Immunoglobulin (Ig)-specific T-B cell interactions were studied in the model of T cell recognition of Ig ϰ chain Igϰ-1b allotype in Igϰ-1-congenic rats. Using Igϰ-1b-recognizing major histocompatibility complex (MHC)-restricted T helper clones from August rats we have shown that Igϰ-1b⁺ B cells from congenic August. 1b rats presented Igϰ-1b epitope of the processed self-synthesized Ig to T clones. This interaction was found to be a bidirectional regulatory event inducing specific MHC-dependent proliferation of both interacting T cell and B cell as well as Ig(Igϰ-1b) synthesis. Small Igϰ-1b⁺ B cells were capable of inducing T clone proliferation and becoming activated in response to the same T clone.

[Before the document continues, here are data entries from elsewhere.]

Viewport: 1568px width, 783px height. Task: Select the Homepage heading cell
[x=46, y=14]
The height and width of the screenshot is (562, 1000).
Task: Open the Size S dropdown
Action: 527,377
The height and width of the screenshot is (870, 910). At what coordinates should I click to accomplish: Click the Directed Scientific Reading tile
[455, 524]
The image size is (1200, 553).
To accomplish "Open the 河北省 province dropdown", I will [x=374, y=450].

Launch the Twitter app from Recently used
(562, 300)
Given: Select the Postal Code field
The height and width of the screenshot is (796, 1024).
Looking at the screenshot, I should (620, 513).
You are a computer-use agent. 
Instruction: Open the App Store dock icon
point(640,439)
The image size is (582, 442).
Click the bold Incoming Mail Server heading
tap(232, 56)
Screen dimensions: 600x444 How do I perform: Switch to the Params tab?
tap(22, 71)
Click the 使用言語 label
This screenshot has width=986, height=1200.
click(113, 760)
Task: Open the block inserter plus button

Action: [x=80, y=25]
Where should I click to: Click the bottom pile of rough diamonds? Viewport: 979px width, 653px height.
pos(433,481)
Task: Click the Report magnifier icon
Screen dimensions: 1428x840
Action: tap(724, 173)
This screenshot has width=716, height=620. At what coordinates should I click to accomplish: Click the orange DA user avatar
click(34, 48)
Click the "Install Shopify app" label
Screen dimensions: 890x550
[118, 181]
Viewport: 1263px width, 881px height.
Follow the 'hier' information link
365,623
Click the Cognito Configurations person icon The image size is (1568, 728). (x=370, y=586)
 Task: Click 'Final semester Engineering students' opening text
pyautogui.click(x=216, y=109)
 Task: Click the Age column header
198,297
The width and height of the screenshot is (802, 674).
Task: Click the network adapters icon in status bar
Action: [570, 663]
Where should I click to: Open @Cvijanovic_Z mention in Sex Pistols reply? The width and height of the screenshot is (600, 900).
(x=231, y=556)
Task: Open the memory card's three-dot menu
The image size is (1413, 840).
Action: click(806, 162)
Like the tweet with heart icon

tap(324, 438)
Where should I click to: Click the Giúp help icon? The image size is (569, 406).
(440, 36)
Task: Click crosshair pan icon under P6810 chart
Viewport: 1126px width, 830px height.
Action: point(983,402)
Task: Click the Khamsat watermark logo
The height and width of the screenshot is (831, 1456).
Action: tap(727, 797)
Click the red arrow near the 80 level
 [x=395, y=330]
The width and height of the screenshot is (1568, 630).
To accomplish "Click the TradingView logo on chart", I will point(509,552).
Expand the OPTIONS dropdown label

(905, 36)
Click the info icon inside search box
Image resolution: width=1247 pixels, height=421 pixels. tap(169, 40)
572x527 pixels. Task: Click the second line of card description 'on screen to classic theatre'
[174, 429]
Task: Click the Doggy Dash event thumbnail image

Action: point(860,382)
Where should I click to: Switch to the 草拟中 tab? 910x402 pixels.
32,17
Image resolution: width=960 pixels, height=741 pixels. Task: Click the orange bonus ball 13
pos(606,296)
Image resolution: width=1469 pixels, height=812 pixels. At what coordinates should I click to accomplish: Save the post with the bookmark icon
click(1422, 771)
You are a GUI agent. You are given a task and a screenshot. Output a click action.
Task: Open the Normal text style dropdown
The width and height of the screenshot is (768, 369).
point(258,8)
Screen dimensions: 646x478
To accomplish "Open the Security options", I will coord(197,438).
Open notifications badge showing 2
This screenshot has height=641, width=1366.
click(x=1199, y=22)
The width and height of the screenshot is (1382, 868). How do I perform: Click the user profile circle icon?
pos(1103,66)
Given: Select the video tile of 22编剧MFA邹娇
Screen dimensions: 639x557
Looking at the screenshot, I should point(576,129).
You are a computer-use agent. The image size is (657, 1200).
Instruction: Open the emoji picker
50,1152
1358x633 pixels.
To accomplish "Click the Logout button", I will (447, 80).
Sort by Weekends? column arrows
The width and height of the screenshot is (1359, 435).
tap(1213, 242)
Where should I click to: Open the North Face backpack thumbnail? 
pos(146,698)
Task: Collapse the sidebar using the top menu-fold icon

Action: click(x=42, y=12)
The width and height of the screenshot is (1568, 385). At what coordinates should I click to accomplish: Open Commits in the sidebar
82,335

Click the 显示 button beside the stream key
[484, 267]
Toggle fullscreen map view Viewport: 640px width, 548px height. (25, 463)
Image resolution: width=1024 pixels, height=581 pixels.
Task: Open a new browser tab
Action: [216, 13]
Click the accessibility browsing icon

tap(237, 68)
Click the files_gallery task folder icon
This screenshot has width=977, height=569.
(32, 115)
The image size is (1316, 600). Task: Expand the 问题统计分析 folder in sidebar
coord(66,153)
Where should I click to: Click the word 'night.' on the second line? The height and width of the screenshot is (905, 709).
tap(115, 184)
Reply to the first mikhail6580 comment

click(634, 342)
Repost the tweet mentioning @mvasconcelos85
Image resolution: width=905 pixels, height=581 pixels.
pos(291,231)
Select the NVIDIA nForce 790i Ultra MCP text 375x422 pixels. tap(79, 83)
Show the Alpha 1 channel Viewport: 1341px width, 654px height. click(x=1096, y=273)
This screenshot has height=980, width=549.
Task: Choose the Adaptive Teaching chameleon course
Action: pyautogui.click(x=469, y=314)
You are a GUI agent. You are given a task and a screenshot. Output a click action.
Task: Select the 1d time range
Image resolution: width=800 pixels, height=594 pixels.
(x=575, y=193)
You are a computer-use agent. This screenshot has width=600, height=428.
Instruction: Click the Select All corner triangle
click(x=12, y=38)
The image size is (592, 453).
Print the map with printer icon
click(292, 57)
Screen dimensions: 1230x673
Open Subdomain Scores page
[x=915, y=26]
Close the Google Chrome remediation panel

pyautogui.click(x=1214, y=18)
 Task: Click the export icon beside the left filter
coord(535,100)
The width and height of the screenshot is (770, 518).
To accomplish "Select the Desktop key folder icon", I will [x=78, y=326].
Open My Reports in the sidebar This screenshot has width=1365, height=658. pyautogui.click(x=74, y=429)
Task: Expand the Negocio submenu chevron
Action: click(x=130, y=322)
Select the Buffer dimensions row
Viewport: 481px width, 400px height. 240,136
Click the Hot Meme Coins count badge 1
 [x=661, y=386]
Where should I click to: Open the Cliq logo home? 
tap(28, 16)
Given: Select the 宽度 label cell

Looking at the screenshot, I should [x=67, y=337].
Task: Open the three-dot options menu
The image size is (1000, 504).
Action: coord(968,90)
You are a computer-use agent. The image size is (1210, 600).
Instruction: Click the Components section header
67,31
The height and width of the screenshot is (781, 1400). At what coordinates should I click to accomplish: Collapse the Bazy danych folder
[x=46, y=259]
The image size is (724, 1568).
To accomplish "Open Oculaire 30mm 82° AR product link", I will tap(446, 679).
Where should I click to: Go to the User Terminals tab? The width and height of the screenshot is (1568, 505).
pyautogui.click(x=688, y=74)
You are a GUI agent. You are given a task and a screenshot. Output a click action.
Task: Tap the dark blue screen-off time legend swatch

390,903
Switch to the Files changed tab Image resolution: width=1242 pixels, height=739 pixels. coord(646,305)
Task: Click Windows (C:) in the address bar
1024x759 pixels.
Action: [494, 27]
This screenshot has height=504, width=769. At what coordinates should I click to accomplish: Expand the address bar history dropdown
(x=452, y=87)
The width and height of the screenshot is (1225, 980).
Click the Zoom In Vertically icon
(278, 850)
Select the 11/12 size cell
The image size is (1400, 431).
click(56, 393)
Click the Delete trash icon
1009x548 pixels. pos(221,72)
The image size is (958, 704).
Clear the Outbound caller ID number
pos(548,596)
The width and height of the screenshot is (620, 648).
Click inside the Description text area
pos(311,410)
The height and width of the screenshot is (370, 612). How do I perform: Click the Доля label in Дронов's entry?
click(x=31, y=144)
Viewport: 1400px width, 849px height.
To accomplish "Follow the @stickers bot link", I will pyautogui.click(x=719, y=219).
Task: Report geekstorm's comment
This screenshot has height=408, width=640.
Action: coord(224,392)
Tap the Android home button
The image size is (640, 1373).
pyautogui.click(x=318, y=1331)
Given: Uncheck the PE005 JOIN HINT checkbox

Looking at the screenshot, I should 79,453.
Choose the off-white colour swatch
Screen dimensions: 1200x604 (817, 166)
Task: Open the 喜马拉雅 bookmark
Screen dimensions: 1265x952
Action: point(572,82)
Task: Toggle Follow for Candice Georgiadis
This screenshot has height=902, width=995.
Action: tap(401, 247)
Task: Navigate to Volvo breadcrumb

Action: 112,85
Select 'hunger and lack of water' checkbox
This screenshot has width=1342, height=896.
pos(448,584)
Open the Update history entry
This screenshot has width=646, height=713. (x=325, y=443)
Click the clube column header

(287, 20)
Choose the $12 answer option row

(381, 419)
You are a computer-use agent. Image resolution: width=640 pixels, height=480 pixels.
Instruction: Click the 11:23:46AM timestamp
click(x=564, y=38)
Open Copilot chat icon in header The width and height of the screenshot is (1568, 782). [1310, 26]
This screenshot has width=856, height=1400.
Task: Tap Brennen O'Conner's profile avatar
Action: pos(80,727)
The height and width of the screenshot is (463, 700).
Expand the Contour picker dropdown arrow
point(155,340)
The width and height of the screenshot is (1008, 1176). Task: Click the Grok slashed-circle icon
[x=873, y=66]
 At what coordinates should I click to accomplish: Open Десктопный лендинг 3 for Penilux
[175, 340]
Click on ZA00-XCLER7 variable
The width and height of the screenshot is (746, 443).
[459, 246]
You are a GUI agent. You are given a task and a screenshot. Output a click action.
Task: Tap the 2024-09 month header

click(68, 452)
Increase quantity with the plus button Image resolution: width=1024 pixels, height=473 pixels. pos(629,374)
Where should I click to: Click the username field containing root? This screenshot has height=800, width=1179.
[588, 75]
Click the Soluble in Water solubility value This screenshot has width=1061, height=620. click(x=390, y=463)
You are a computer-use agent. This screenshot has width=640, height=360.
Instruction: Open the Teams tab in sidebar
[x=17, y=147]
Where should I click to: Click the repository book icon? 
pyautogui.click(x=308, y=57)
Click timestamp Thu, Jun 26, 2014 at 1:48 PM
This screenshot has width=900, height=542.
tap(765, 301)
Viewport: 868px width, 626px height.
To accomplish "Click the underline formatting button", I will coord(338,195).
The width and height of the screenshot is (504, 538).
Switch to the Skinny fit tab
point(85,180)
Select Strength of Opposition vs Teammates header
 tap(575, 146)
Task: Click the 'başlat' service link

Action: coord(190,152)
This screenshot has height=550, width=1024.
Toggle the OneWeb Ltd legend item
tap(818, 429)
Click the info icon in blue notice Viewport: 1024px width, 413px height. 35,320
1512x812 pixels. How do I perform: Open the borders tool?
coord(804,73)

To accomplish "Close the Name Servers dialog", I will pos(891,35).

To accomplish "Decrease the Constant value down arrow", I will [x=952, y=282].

Limiting dilution analysis suggested that every tenth cell in Igϰ-1b⁺ B cell population is involved in this interaction. The bystander activation of Igϰ-1a⁺ B cells by T clones in the presence of irradiated Igϰ-1b⁺ spleen cells, if observed, was less than the level of specific Igϰ-1b⁺ B cell proliferation. In contrast to a 20-fold increase of Ig(Igϰ-1b) levels upon stimulation of Igϰ-1b⁺/1a⁺ B cell population from heterozygous (August × August.1b)F₁ rats by T clones, a “nonspecific” increase of Ig(Igϰ-1a) was not observed. This result demonstrates the requirement for direct T-B contact for B cell activation to occur. The data suggest a great functional potency of T-B interactions mediated by T cell recognition of Ig-derived peptide/MHC class II complexes on the B cell surface. The implication of the data for idiotypic regulation enables us to propose the existence of putative idiopeptidic network T-B cell interactions.